Israeli Prime Minister Benjamin Netanyahu argues the negotiations will fail unless Iran agrees to halt all uranium enrichment, ship its current stockpile of enriched uranium out of the country and dismantle an underground enrichment facility near the city of Qom.
This week the U.S. Congress passed a new set of severe sanctions on Iran's energy, shipping and financial industries, convinced that increasing the economic pressure on Tehran will derail its suspected nuclear weapons program. The bill would penalize anyone who works in Iran's petroleum, petrochemical or natural gas sector, or helps Tehran's oil and gas industry by providing goods, services, technology or infrastructure.
Netanyahu was not impressed: “Neither sanctions nor diplomacy has yet had any impact on Iran's nuclear weapons program," he said.
Some U.S. Congressmen objected to the legislation, casting it as a step toward war. Rep. Ron Paul, R-Texas, said it should be called the "Obsession With Iran Act" and warned against "beating the war drums once again."
"We need to stop the wars. We don't have the money to fight these wars any longer," Paul said.
Paul, as usual, is right.
More wars are not going to solve a problem which has been festering since the 11th century. The United States has nuclear weapons. Israel has nuclear weapons. The Christians and the Jews have nuclear weapons. They object to the Muslims having nuclear weapons. The problem is not nuclear weapons. Nuclear weapons have functioned as a valid deterrent to war for the last 67 years – a necessary evil, but they’re here to stay.    
Religion is the problem.
Everyone knows that the problem is religion, but no one wants to mention it.
We’re still fighting the crusades of the Middle Ages by proxy in the 21st century. If you take the imaginary man in the sky out of the equation all the problems would be solved.
The Islamic countries – the Muslims-- have to get over the fact that Israel is a legitimate state.  The Jews and the Christians have to reconcile the fact that the Muslims still have to some extent a legitimate claim to parts of Jerusalem.
Diplomacy is the one and only answer.  
Religion is the elephant in the room.

1 comment:

  1. "It was deemed as a measure of justice for the Nazi treatment of the Jews during Hitler’s Third Reich."

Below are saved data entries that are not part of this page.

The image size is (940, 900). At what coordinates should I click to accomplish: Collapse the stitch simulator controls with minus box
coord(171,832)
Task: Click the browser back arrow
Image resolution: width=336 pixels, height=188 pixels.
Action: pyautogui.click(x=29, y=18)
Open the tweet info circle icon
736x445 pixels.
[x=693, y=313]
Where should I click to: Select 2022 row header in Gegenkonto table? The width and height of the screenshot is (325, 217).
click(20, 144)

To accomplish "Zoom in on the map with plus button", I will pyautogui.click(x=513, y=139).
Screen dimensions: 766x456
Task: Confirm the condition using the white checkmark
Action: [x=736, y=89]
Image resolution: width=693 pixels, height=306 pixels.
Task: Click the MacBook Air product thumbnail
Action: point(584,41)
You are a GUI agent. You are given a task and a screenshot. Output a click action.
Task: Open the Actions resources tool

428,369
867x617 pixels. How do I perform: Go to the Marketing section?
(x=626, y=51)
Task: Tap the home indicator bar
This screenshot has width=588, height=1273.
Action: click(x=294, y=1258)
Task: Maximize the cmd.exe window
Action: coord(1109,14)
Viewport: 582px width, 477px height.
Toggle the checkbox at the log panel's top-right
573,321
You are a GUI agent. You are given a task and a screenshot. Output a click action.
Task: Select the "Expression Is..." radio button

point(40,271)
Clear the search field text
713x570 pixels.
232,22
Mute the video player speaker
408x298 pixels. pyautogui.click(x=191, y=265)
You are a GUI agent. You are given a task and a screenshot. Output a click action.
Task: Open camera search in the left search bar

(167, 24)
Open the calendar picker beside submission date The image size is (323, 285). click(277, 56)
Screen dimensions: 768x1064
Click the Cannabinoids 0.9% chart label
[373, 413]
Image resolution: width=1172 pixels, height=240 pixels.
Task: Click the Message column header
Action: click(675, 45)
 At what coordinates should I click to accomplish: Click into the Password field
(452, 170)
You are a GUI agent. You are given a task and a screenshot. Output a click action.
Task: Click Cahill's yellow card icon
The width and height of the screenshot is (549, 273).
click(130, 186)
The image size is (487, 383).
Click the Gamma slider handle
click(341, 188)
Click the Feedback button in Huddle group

    Actually, that's really not true. The formation of the state of Israel, as it was finally achieved in 1948, dates back to well before WW2. You have to go all the way back to things like the MacDonald White Paper of 1939, Faisal-Weizmann Agreement, 1920 Nebi Musa riots, Balfour Declaration, Sykes–Picot Agreement, British Mandate of Palestine, McMahon–Hussein Correspondence, and the Damascus Protocol. So we're talking about 1914, if not even earlier.

    The 1947 UN Partition Plan, which is what I assume you're (indirectly) referring to, was only the final (major) step.

    That the Arab states surrounding Israel, whose predecessors were parties to these agreements, refuse to honor or even acknowledge them, speaks volumes about their trustworthiness.